Setting the TV up normally requires accepting a disconcerting number of EULAs. You can choose to decline some individual terms at the cost of disabling features like voice recognition, but others are required.

The TV's home screen is rife with advertisements, mainly in the form of pre-loaded apps and mandatory content sections like "Top Picks for You" or "Sports Alert." The Verge has screenshots at https://www.theverge.com/2021/1/11/22223767/lg-webos-6-tv-so.... These cannot all be hidden or moved below the fold.

The home screen ads really bothered me when I first unboxed the TV. It was new, and I wanted to explore everything it could do. Once the novelty wore off and I stopped giving a damn about the smart features, it stopped being a problem. For example: you never have to see the home screen.
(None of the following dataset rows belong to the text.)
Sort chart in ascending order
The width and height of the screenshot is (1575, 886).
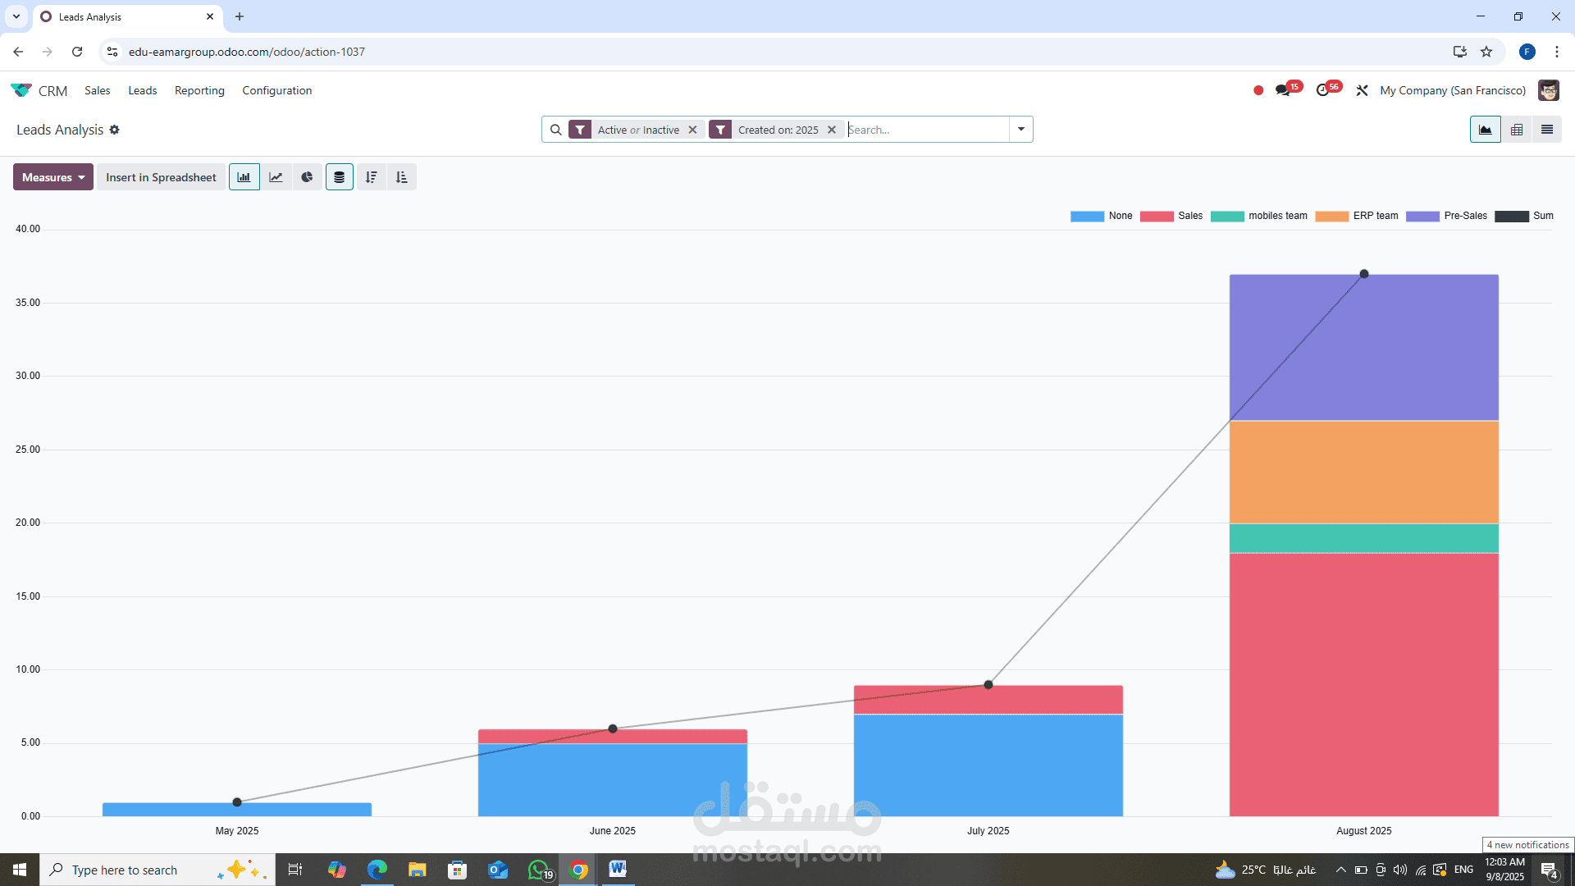[x=402, y=177]
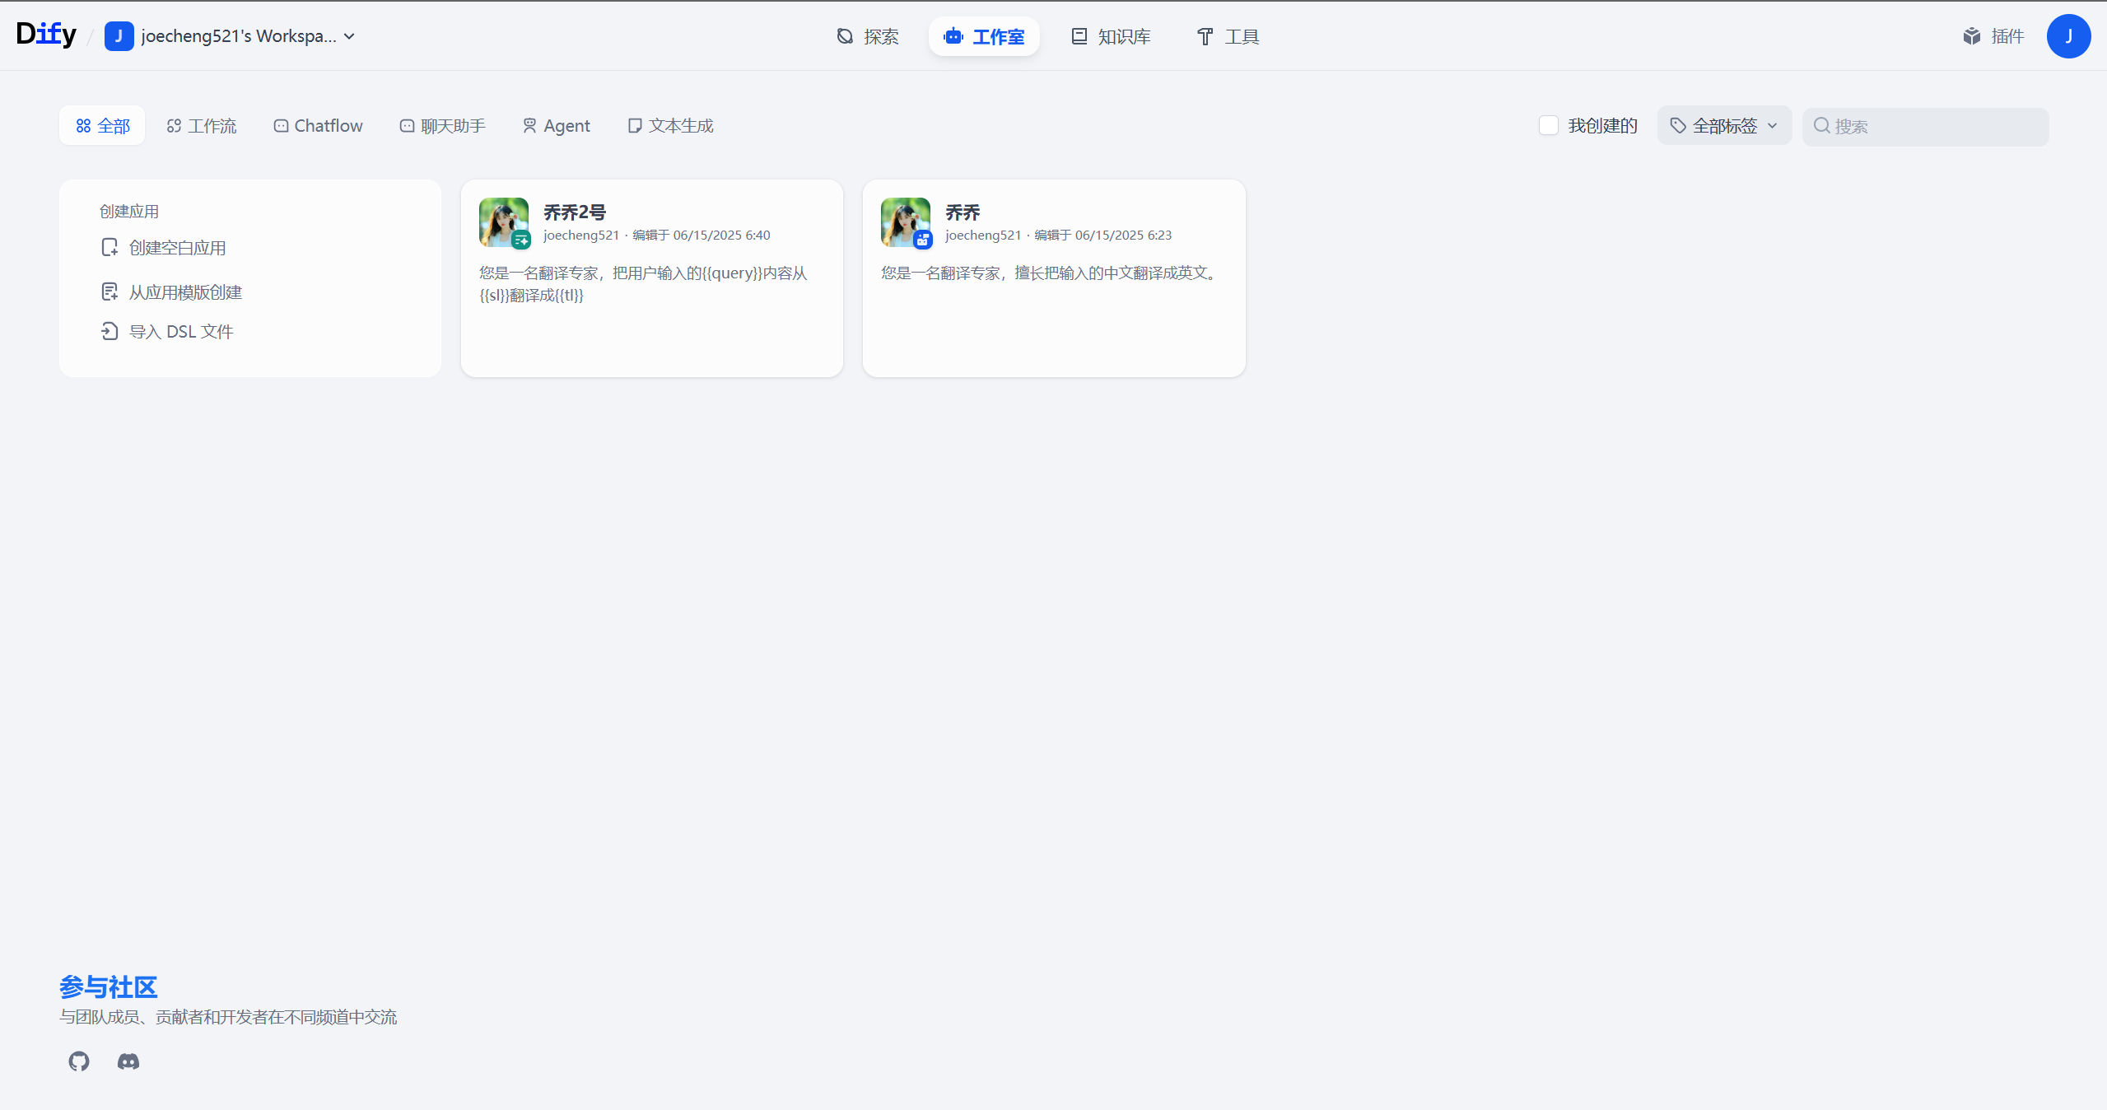Open the '探索' navigation item
Viewport: 2107px width, 1110px height.
tap(868, 36)
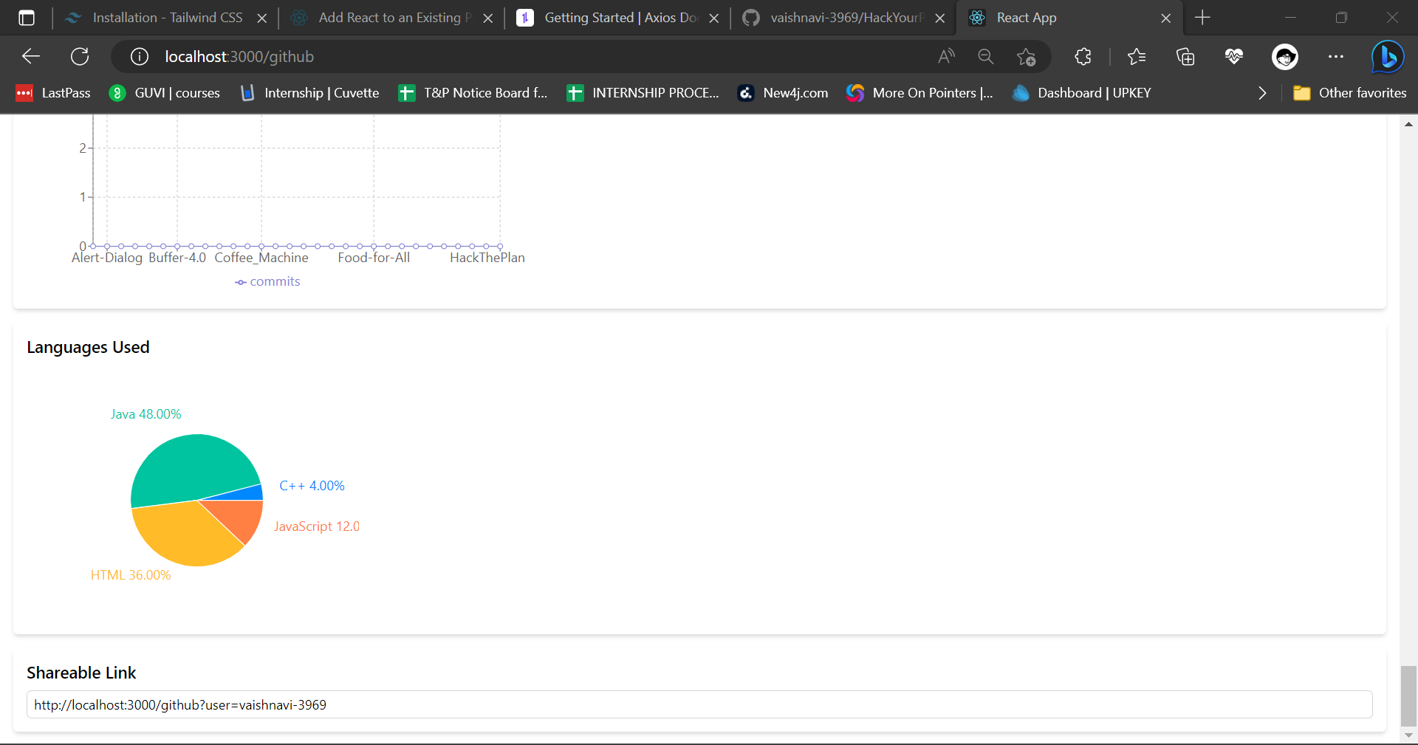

If you're not hooked up to cable or an antenna, the TV boots into a screensaver (a Rothko-esque slideshow by default) from which you can summon an app switcher and jump directly to Netflix / YouTube / etc. This skips the home screen altogether, so you never see those ads. System menus are free from ads to the best of my recollection.
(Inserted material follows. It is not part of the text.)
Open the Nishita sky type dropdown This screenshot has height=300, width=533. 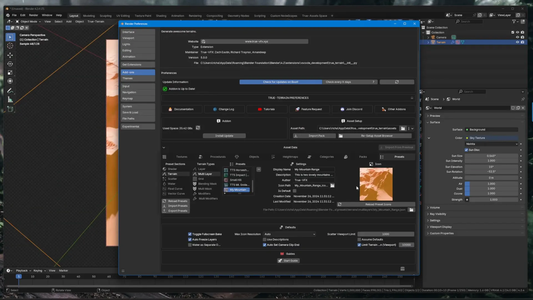coord(491,144)
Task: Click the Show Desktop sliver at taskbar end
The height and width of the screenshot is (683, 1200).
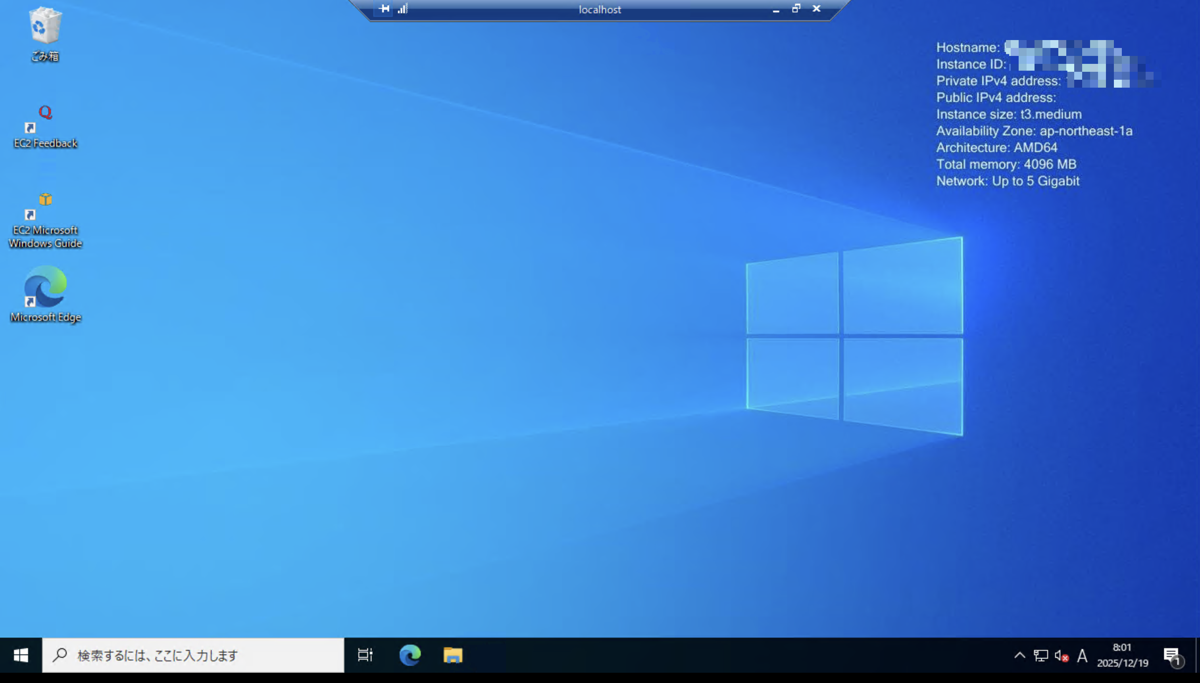Action: click(x=1197, y=655)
I remain vaguely concerned about background data collection and telemetry.


Most (all?) of the ads can be disabled in the settings. The built-in web browser even includes ad-blocking and cookie blocking options.

General -> AI Service -> AI Recommendation: turn off "Who.Where.What?" and "Content Recommendations" and "Network-Based Personalization Recommendations"

General -> Home Settings: turn off "Home Promotion"

General -> Additional Settings: turn off "Live Plus" and turn on "Do Not Sell My Personal InformationA

General -> Additional Settings -> Advertisement: turn on "Limit AD Tracking"


I have an LG TV with WebOS. It's connected to the internet and I use it to watch Netflix, Prime, etc.

There's a "recommended" strip on the home page that shows various movies/tv shows from streaming services, and that's pretty much it as far as ads go.


My vizio runs so much better without a connection. It used to semi-regularly get into a state where the screen was blank even though the tv was on. Because it was a smart tv, powering it off wouldn't actually power cycle it. I had to pull the power cord to reset it.

Now I use a chromecast plugged into it for streaming. before that I used a ps4.


My previous Vizio tv botched chroma functionality for pc monitor for 2 years before getting it fixed. It doesn't allow downgrade. Never connect to wifi again.


my parents' TCL TV would blink a white light at the bottom of the front bezel unless we gave it access to the wifi... :(


Time for electrical tape or desoldering an LED…


If you use electrical tape, the remote can no longer change the volume on the TV. Or maybe I need to trim my electrical tape a bit ..


Nail polish is very handy for this sort of thing.


I assume connecting it to an adhoc network that doesn’t have internet access wouldn’t work?


My TCL will blink that if the WAP is up but the internet is down, but it takes a while for it to start blinking. I just put the TV on the slowest network i have, and i rarely use the TV anyhow. 90% of media consumption is on a 4K PC monitor, and 9.5% of the remaining is on a 720p projector. I wish that 1080p or 2k projectors were cheaper, but at ~$350-$500 a 720p projector is a really hard price/feature point to beat.

On the wall i painted with Silver Screen Behr paint, the pixels are about 1-2mm.


There's ads on consoles now? Wow... I feel like people would not have tolerated that 10 years ago.

I remember reading memes about how you have to "pledge" to the Mountain Dew or else you can't turn your console on... and that was comically exaggerated but we're certainly getting close...


PLEASE DRINK A VERIFICATION CAN


haha yep! that's the one!


+1. I bought a samsung premiere projector, and it's a very good product. But the first thing it did was prompting me for the wifi, and hell no.

It's offline, plugged to a real computer that has internet access and I skip the projector home page as quickly as I can to get to the laptop mirrored displays.